Requirements:
Can you copy out the items word for word, starting at the line that contains "Task: Select the score cell 234.08" and stopping after the line that contains "The width and height of the screenshot is (1033, 1176)."?

Excerpted records:
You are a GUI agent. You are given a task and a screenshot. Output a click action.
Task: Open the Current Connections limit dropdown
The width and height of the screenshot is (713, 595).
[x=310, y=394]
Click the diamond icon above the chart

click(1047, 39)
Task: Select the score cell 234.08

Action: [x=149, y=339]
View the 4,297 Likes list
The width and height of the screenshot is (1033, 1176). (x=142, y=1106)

* * *

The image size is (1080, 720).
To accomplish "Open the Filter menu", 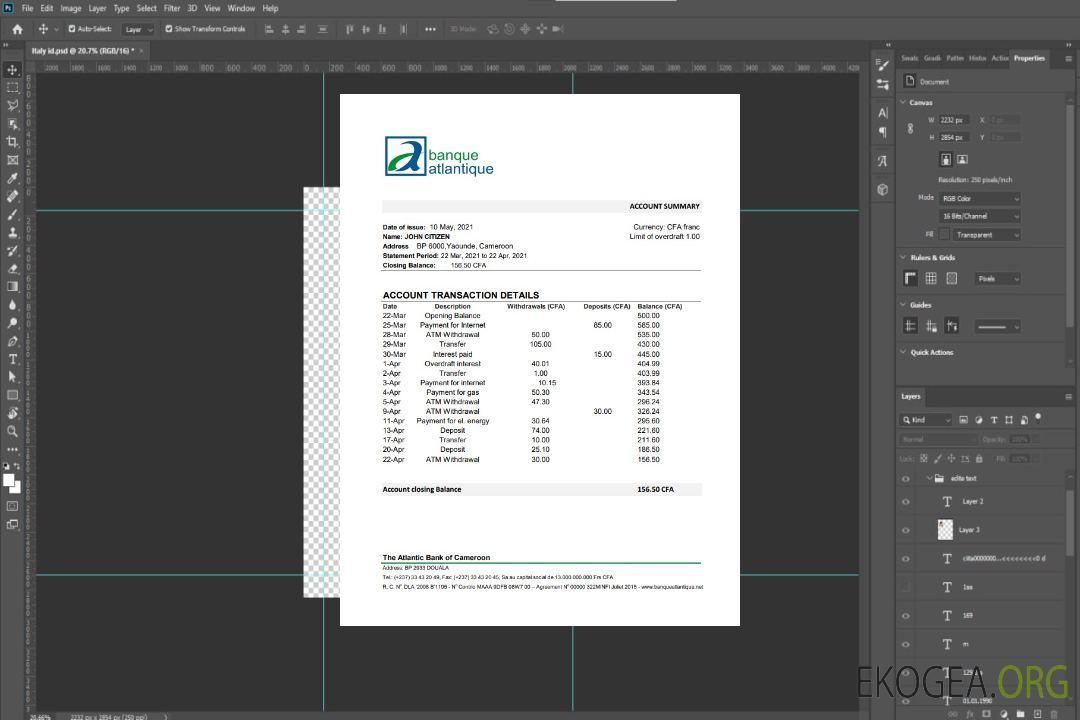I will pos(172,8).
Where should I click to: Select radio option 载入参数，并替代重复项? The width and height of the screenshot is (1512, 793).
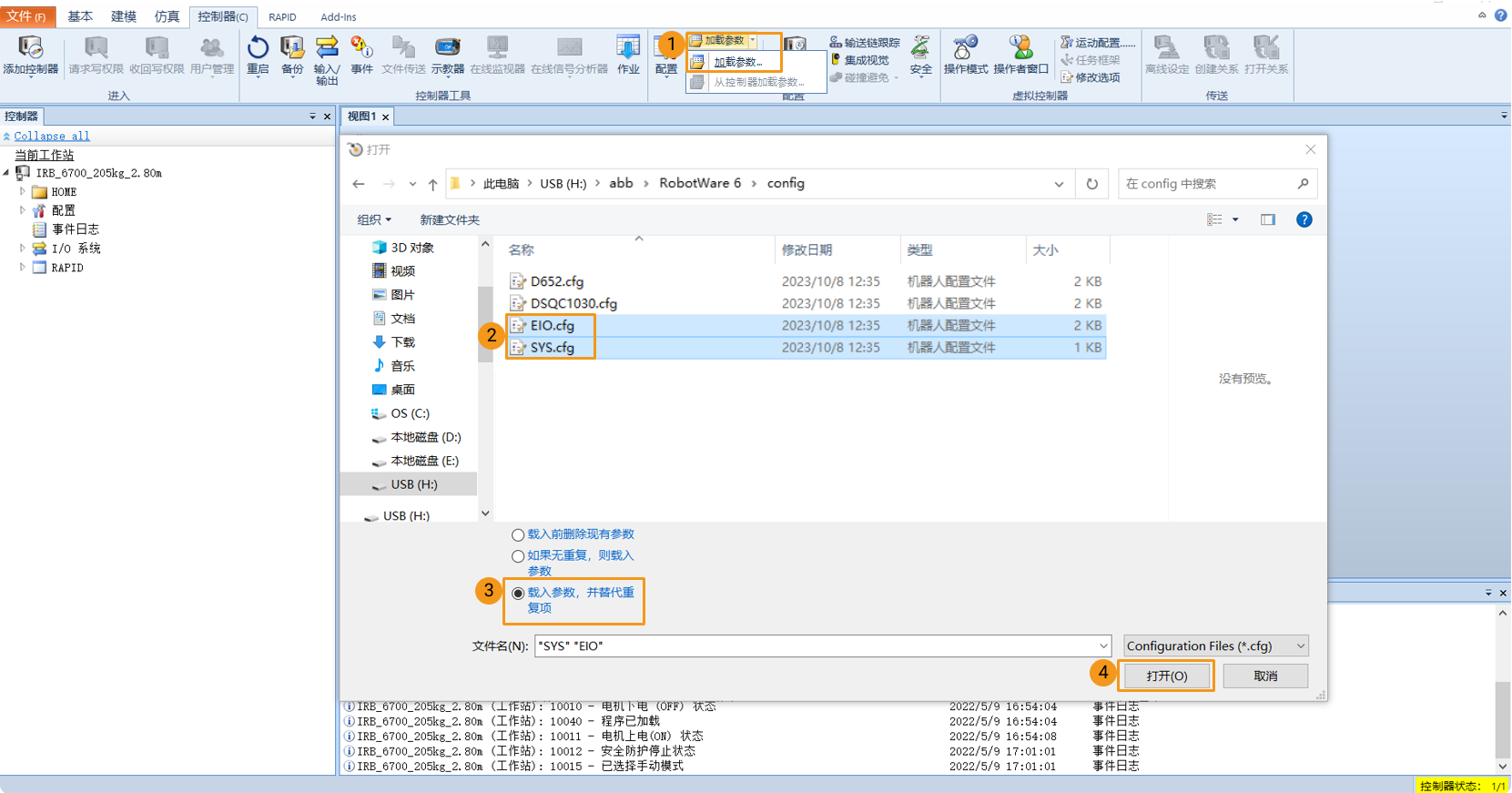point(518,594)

The reply:
Task: Select the score cell 234.08

Action: [x=149, y=339]
View the 4,297 Likes list
The width and height of the screenshot is (1033, 1176). (x=142, y=1106)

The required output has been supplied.